I have $n$ i.i.d. random variables, $X_1,…, X_n$ which follow some arbitrary distribution. Based on experiments in Python with various distributions, it seems that $\mathbb{E}(\max(X_1,…,X_n))$ is a linear (or seemingly close to linear) function of $\mathbb{E}(X_i)$. It is indeed linear for some examples where it is possible to get a closed form solution for $\mathbb{E}(\max(X_1,…,X_n))$ or a good approximation.
Expected value of $\max\{X_1,\ldots,X_n\}$ where $X_i$ are iid uniform.
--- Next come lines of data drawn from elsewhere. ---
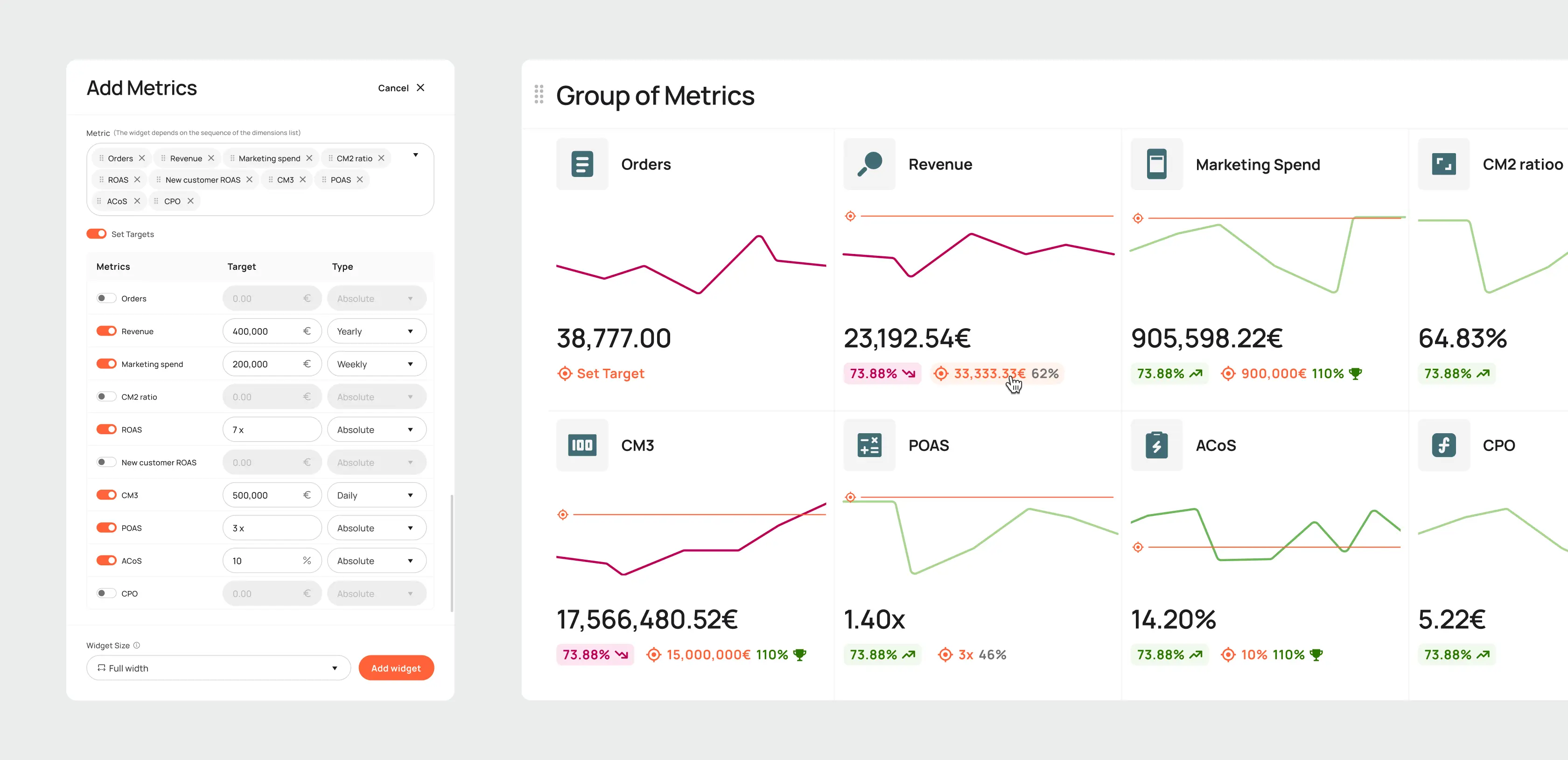
Task: Click the CM3 card icon
Action: [582, 445]

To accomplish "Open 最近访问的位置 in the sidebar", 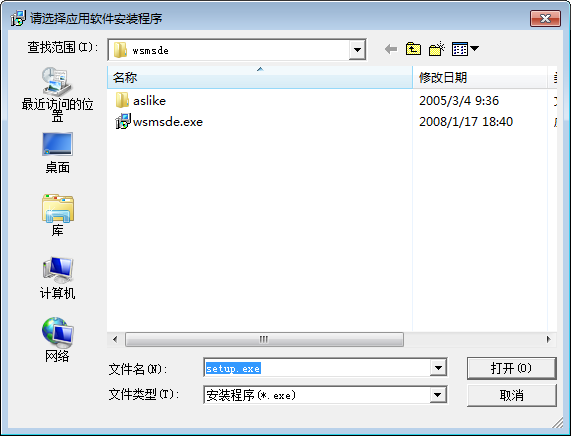I will (57, 94).
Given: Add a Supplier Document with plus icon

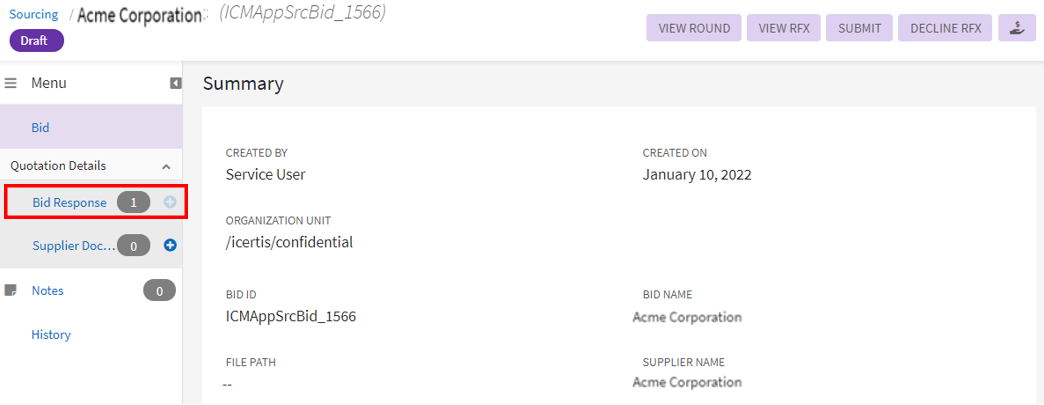Looking at the screenshot, I should click(170, 245).
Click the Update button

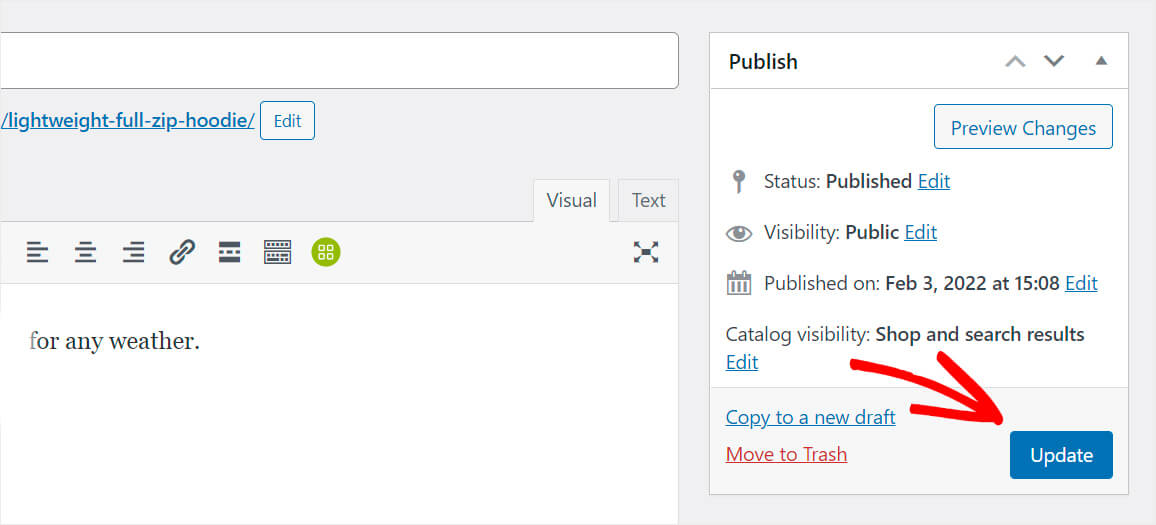pos(1061,455)
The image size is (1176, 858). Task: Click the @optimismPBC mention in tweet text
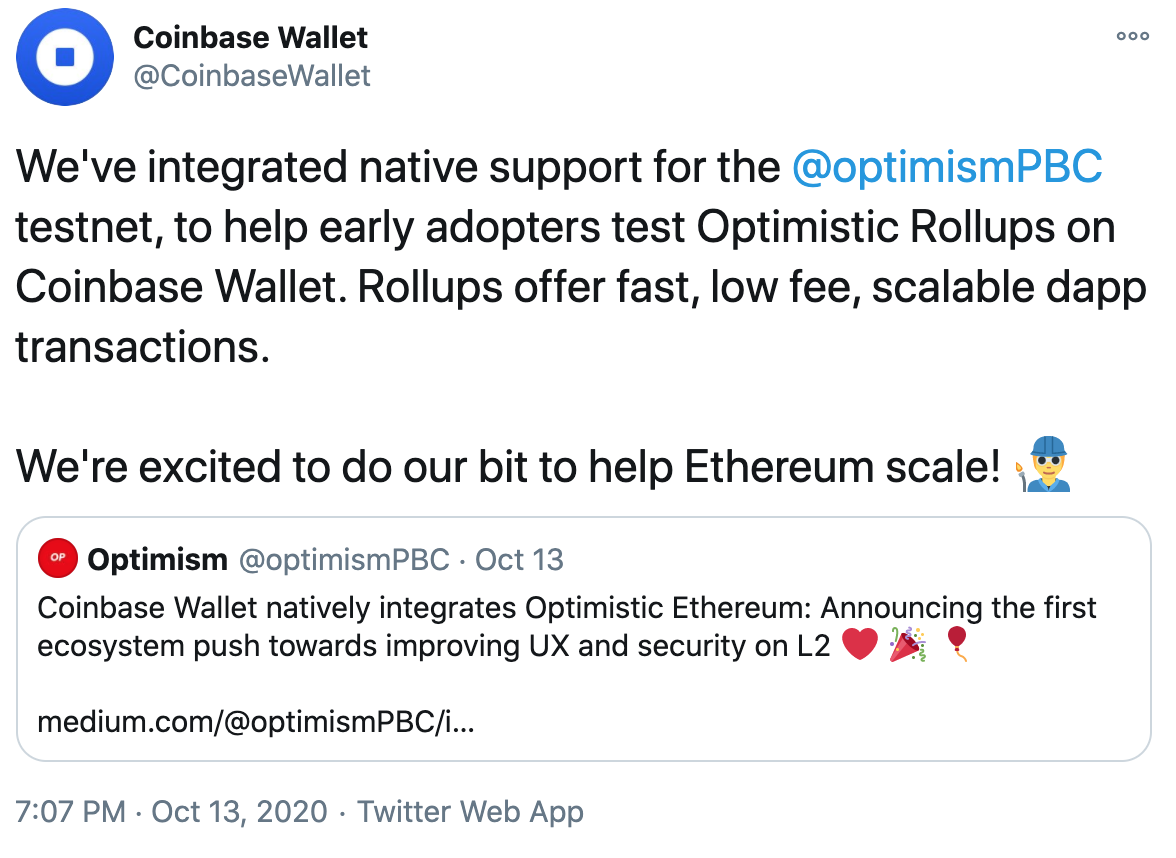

Expectation of the maximum of i.i.d. geometric random variables
I wonder if this is the case more generally? Is there some way to prove it?
Best Answer
A general technique to get a bound that is often pretty decent is to use the MGF if you have it: for all $t\geq 0$: \begin{align} \exp(t\mathbb{E}[\max_i X_i])&\leq \mathbb{E}[\exp(t\max_i X_i)]\\ &\leq\mathbb{E}[\sum_{i=1}^n \exp(t X_i)] \\ &= n\mathbb{E}[\exp(t X)], \end{align} so \begin{equation} \mathbb{E}[\max_i X_i]\leq \frac{\log(n\mathbb{E}[\exp(tX)])}{t}. \end{equation} You can then optimize in $t\geq 0$ to get a decent upper bound. For instance, doing this with Gaussians with variance $\sigma^2$ would show $\mathbb{E}[\max_i X_i]\leq \sigma\sqrt{2\log n}$, which turns out to be right up to a constant.